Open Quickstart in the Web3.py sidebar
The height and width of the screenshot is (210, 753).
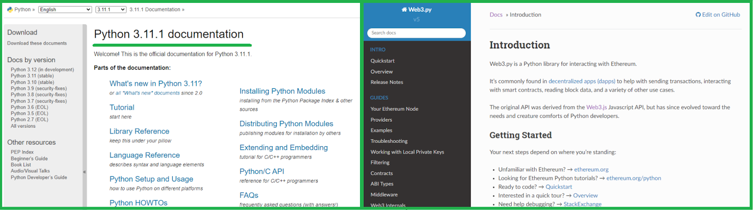383,61
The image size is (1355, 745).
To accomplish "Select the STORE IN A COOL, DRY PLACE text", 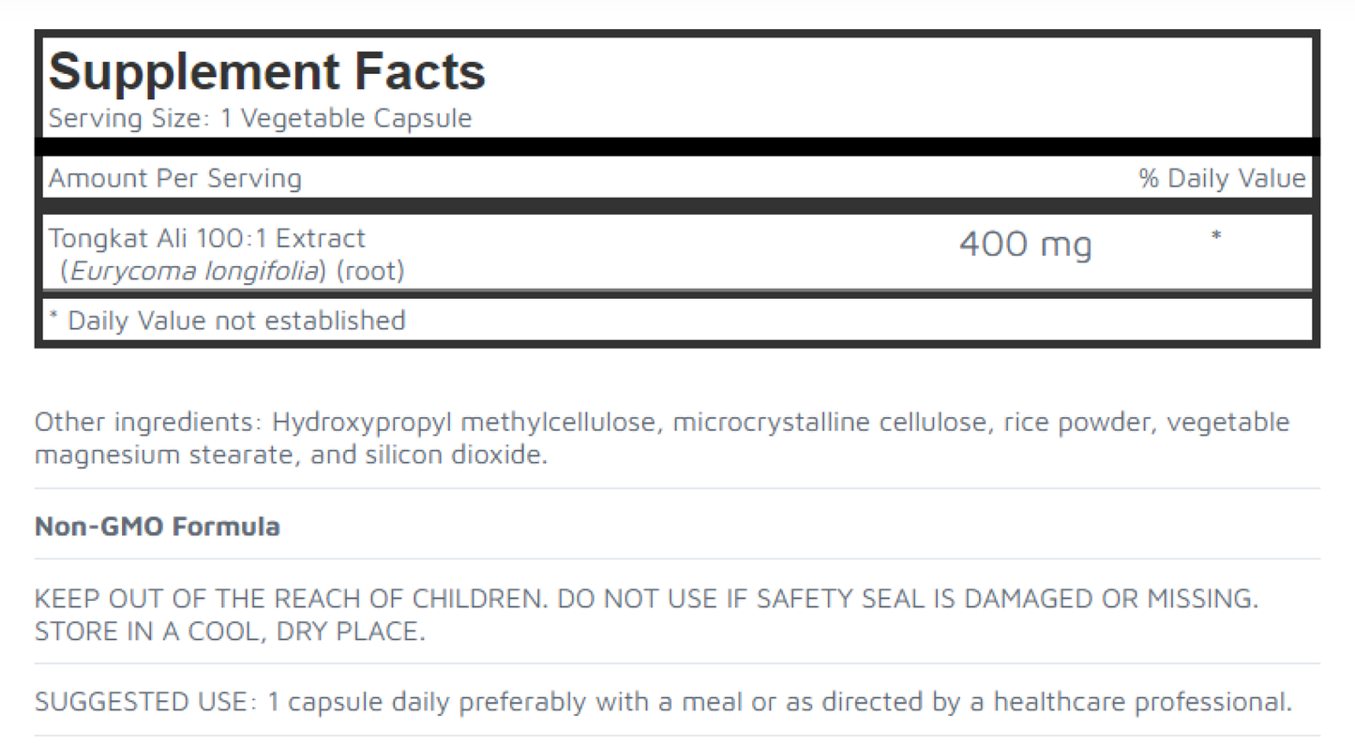I will point(230,632).
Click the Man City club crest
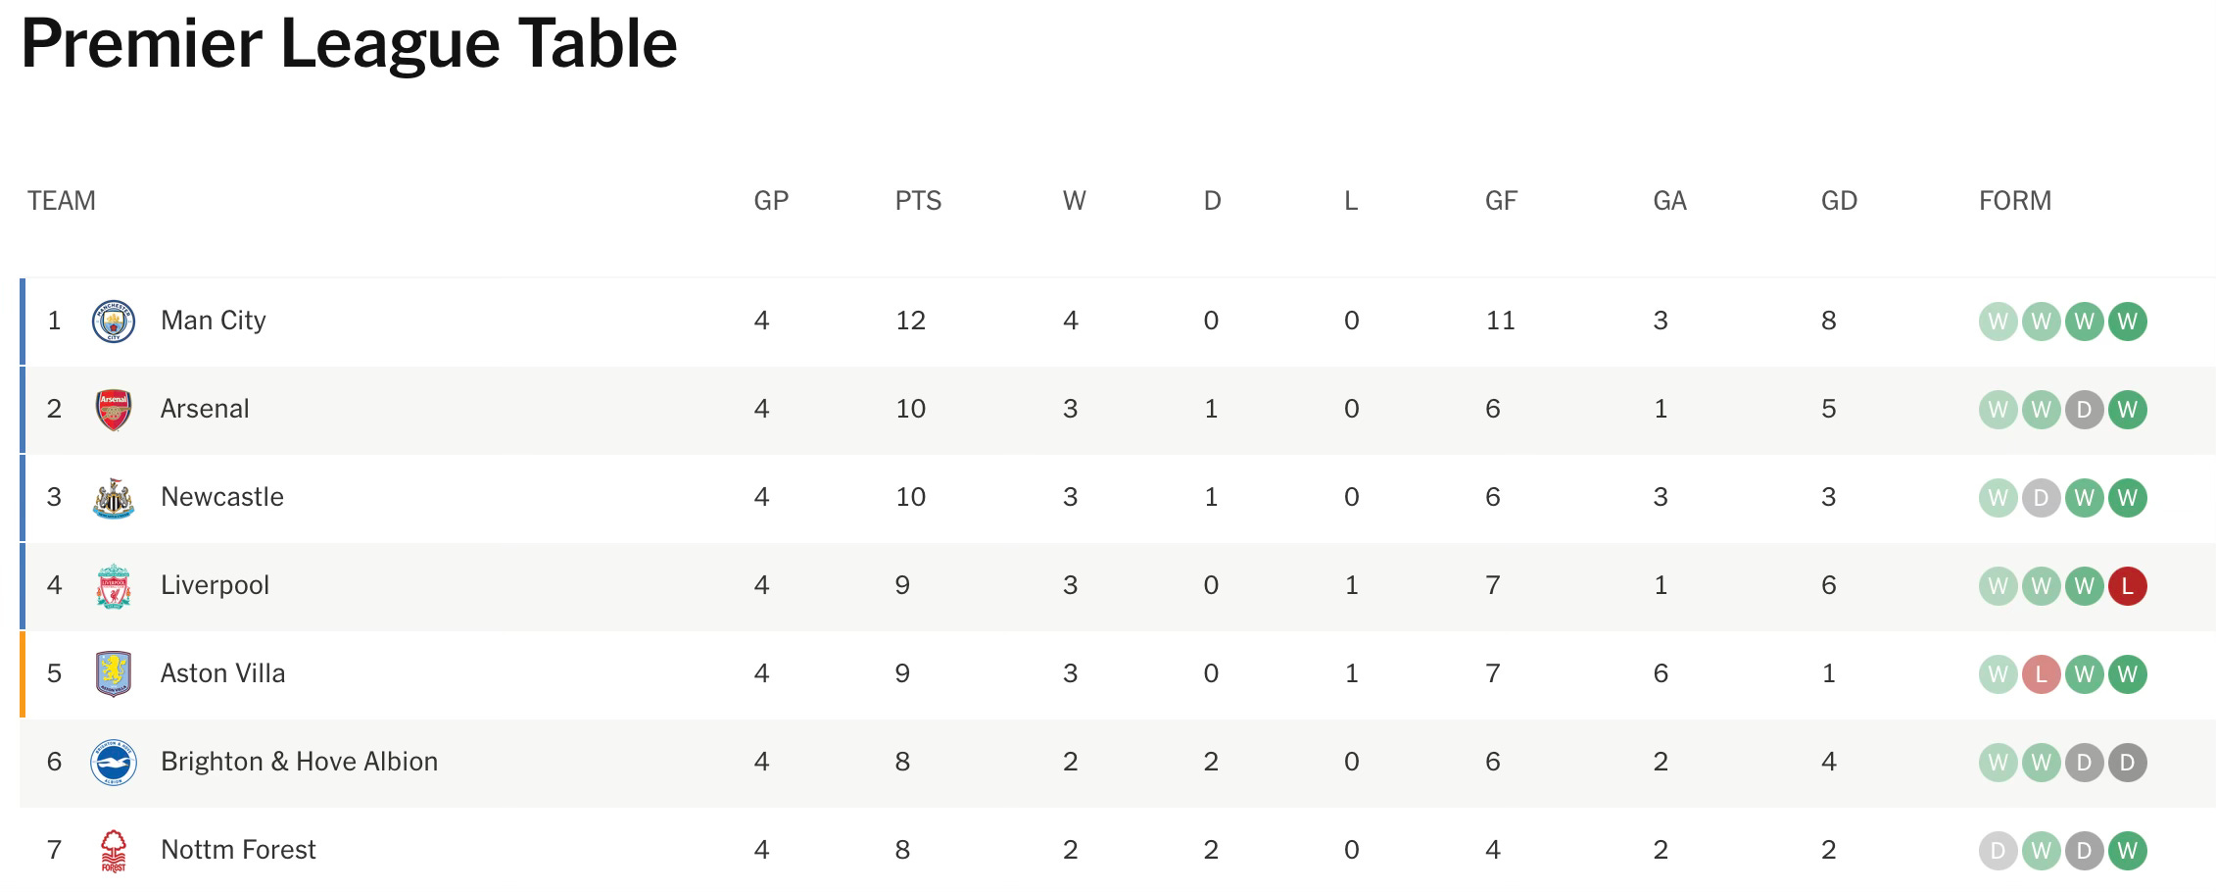This screenshot has width=2216, height=892. (116, 320)
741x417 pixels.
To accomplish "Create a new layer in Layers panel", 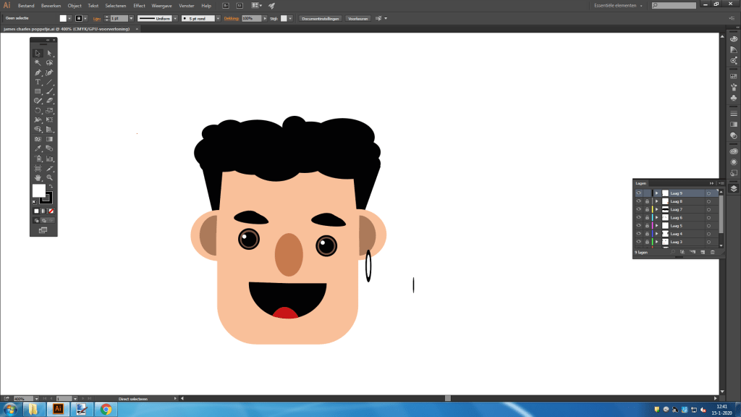I will 702,252.
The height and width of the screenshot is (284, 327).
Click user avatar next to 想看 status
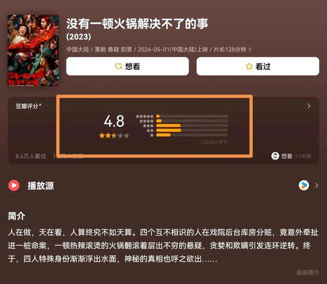(x=275, y=156)
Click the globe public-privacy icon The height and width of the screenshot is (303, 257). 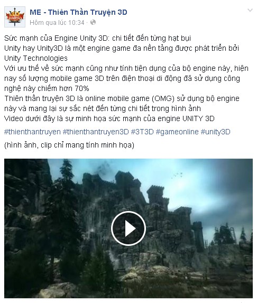point(93,22)
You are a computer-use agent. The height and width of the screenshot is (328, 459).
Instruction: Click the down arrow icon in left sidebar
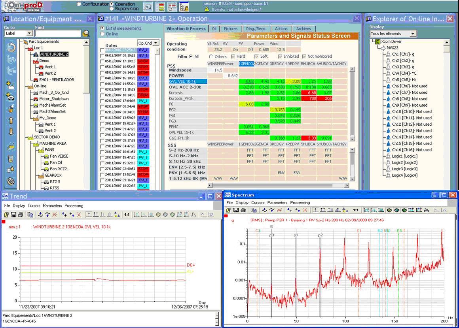(11, 132)
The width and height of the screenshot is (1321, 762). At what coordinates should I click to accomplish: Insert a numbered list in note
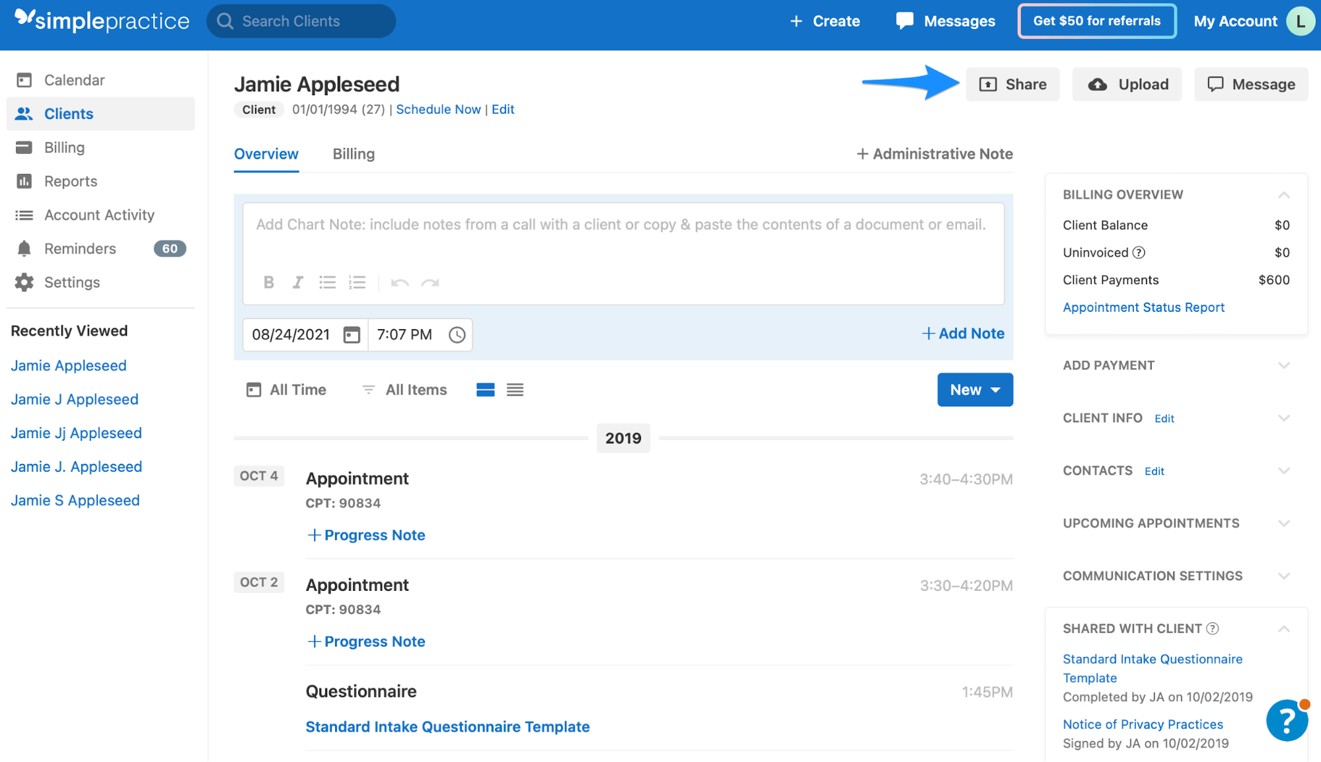point(357,282)
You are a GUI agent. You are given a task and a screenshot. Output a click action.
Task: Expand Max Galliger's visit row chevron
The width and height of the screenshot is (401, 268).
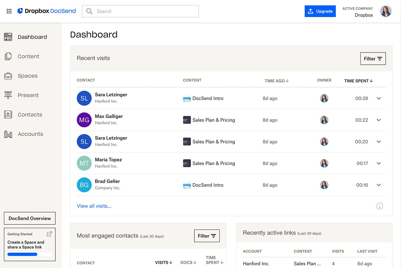[379, 120]
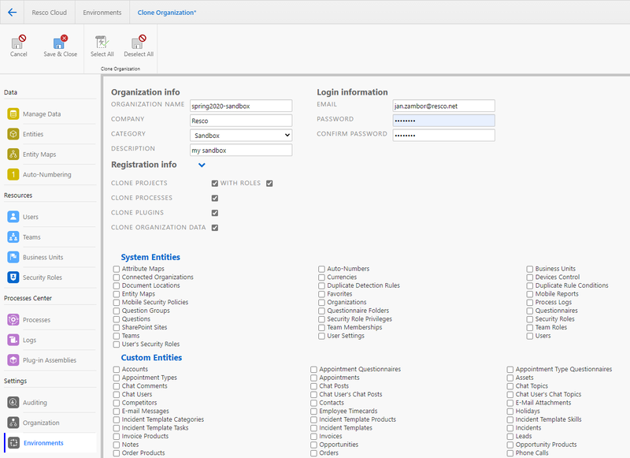Toggle the With Roles checkbox
This screenshot has height=458, width=630.
pyautogui.click(x=269, y=184)
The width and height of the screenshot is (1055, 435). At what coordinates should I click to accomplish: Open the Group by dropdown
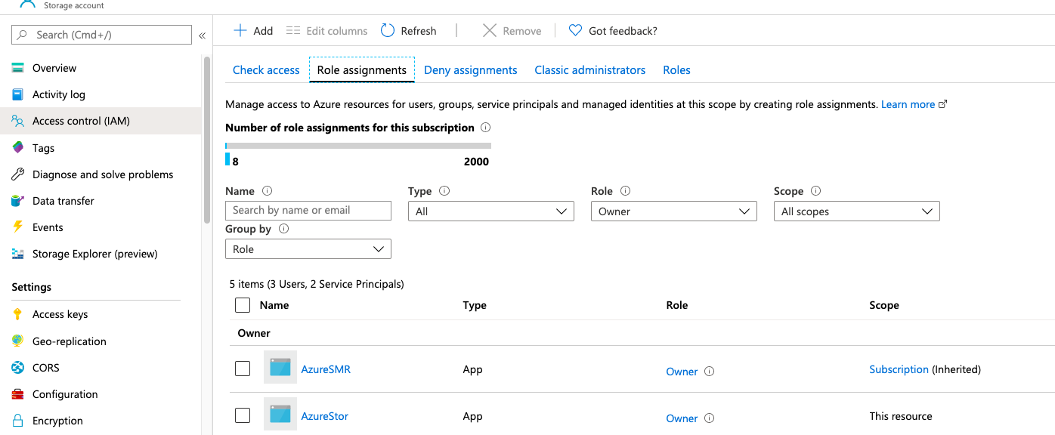pos(308,248)
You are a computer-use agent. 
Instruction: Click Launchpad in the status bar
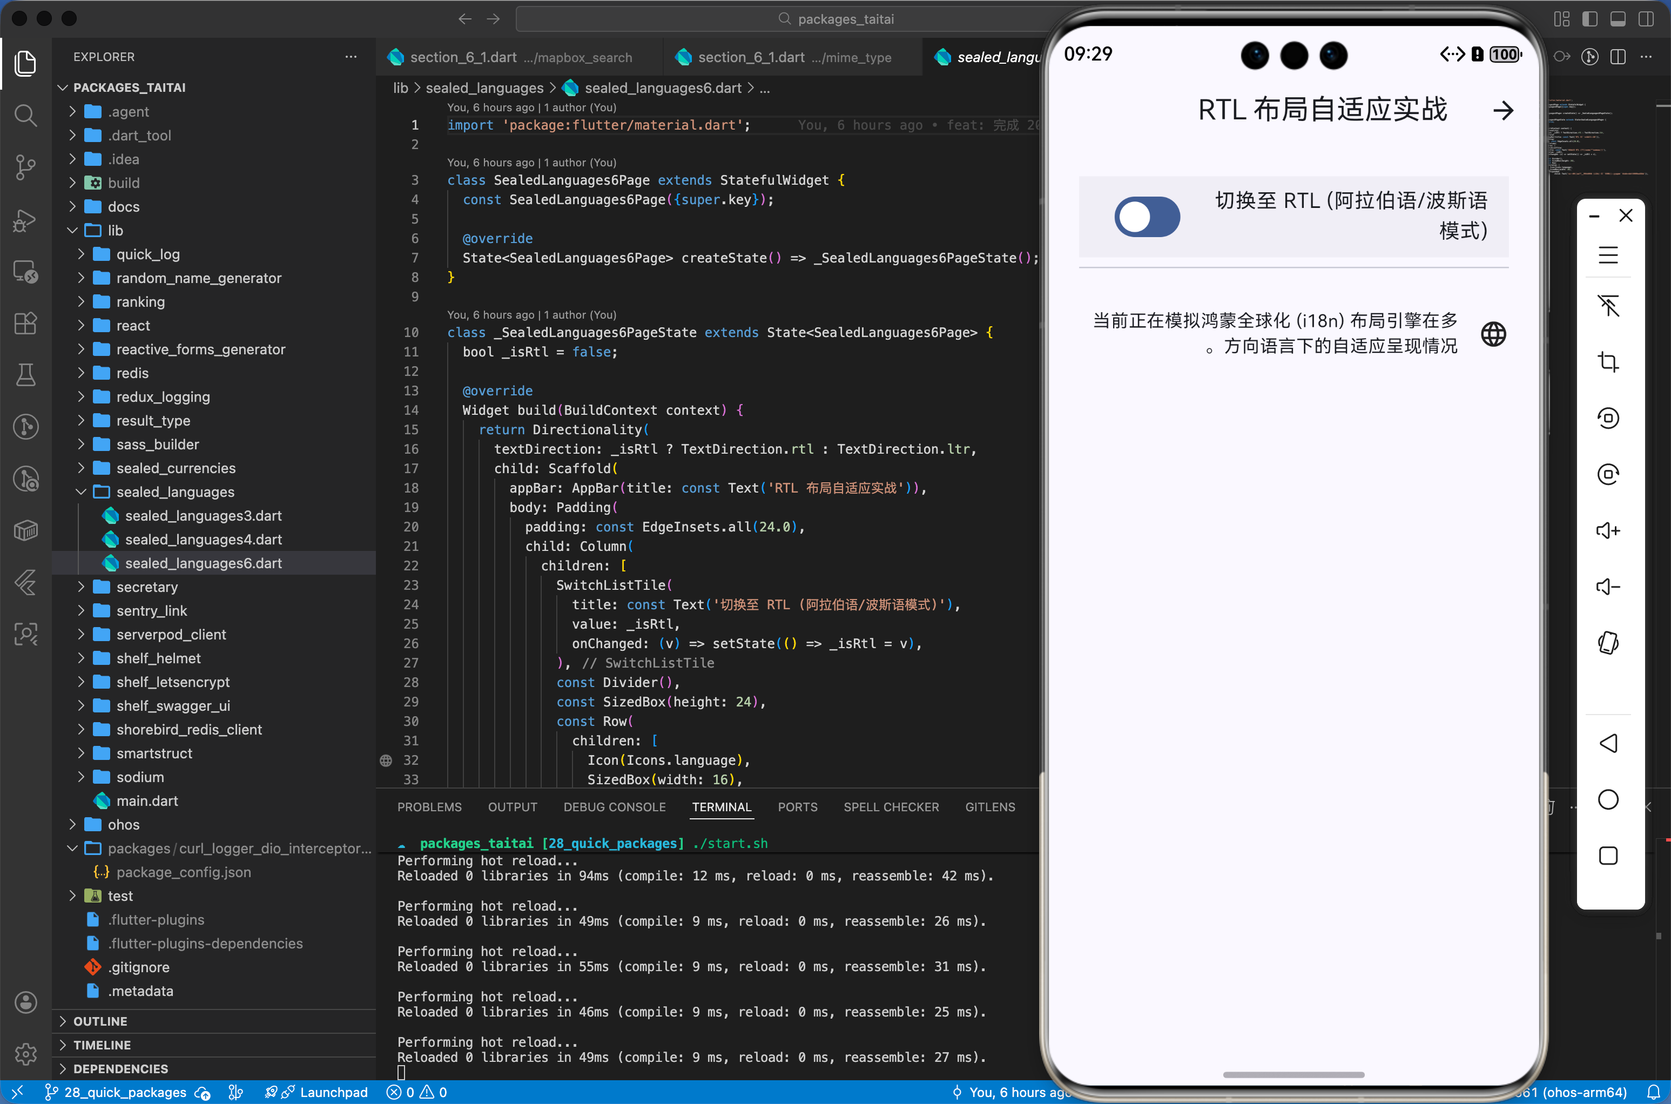click(x=333, y=1092)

Written instruction = Rename "status bar" to "menu bar" in the records, starting with the line that contains "The width and height of the screenshot is (1055, 435)." and going on through the end of the records. Leave everything else unchanged, and leave the pictures out of your answer.

Solution =
The width and height of the screenshot is (1055, 435). At what coordinates should I click to accomplish: Open the Group by dropdown
pos(308,248)
You are a computer-use agent. 
Instruction: Click Launchpad in the menu bar
click(x=333, y=1092)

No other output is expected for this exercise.